◆ **Goal of the exercise**:
Below are records; how many of their lines hold the string "swatch"? Reply with nothing but the number.

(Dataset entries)
※ ※ ※
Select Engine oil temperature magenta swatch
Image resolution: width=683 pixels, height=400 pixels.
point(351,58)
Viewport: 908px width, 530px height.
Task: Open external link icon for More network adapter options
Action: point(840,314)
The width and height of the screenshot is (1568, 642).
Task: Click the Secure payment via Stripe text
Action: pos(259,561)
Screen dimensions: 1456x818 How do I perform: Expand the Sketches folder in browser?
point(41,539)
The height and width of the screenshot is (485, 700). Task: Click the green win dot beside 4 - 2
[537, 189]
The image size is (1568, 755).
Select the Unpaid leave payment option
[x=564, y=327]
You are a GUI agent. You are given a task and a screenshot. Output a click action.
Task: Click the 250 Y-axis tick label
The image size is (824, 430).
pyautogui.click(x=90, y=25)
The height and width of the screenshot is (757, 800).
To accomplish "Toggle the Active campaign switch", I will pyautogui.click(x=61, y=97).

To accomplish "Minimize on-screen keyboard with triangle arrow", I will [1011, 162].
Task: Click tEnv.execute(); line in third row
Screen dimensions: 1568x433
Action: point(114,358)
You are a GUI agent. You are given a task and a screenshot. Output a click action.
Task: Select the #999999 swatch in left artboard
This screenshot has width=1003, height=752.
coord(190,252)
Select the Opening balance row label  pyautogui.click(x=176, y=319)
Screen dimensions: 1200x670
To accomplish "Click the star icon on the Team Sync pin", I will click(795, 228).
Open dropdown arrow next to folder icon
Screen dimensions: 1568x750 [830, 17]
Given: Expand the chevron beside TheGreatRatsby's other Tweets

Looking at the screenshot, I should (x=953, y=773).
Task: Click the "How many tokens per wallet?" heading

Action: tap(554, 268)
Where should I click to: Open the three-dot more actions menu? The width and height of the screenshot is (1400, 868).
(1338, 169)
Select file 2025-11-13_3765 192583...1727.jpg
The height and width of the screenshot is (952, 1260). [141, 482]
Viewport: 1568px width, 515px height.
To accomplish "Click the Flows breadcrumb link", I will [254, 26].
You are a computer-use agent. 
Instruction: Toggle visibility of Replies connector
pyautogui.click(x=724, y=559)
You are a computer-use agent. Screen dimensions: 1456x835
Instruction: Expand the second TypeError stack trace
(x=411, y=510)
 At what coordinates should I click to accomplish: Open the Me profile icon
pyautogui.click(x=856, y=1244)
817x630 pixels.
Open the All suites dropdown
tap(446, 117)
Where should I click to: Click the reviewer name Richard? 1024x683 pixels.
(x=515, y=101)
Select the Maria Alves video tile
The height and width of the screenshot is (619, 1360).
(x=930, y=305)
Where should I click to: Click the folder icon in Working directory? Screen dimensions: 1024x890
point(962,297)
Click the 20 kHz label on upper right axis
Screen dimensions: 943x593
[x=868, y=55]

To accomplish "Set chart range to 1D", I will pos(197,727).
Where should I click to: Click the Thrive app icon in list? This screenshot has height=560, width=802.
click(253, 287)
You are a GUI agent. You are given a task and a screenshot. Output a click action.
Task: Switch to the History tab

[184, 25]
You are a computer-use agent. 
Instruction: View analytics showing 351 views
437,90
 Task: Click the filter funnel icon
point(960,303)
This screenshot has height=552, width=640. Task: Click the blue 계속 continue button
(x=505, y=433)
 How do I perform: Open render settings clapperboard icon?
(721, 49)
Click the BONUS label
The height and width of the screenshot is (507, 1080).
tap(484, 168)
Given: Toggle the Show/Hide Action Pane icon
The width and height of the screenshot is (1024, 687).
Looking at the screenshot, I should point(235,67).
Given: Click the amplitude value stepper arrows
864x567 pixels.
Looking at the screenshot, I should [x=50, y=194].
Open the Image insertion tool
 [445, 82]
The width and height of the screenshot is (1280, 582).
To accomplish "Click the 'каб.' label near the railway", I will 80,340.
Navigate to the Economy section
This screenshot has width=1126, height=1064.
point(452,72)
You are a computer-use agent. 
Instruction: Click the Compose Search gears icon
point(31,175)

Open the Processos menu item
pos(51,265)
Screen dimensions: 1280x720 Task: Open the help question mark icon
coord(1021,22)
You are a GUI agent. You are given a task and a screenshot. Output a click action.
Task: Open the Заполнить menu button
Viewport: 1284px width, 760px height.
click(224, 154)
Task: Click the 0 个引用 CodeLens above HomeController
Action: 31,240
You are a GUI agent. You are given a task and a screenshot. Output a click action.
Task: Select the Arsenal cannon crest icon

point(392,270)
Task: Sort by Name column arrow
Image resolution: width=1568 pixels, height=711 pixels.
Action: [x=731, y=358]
※ ※ ※
◆ **Output of the task**:
2